### Source extract
In the optimistic scenario, hospital occupancy peaks around 1000, with 200 people in ICU with Covid-19.

As of Thursday evening, there were 643 people in hospital with Covid-19 and 117 in intensive care.

Booster roll-out

The modelling also assumes that the booster roll-out reaches everyone over the age of 60 by mid-January. About 80% of over-80s have already received a booster. In the models, it's estimated that most 70-79 year olds will have had one by 1 January.

On Tuesday, Minister for Health Stephen Donnelly extended vaccine booster eligibility to 50-59 year olds. As that decision hadn't been announced when the models were run, this age cohort isn't boosted in the modelling.

The boosters contribute to the eventual dip in cases in each scenario.

On how the waves are assumed to end, Prof Nolan tweeted: "This wave of infection does come to an end, because many unvaccinated adults become infected and are then immune, many vaccinated adults get breakthrough infections, boosting their immunity, and many adults over 50 will receive booster doses."

The modelling is the first to include the impact of waning vaccine immunity

The outcome of this scale of infections occurring is the estimated impact on the hospital system.

He continued: "We do not want this to happen, it is not a strategy or a policy, we would rather protect people through further vaccination, but if we do not reduce transmission, this is what will happen."

### Data provided

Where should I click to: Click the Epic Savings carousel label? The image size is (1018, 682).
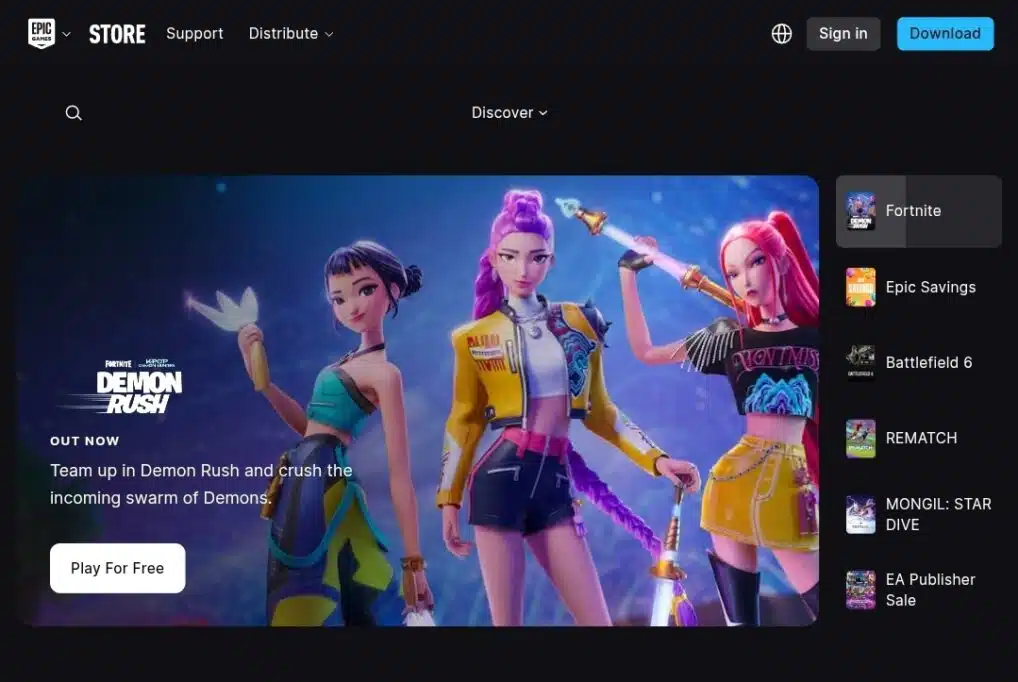point(930,287)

### Required action
In the Covid-19 modelling text, by when does the modelling assume the booster roll-out reaches everyone over the age of 60?

### Problem solution
By mid-January.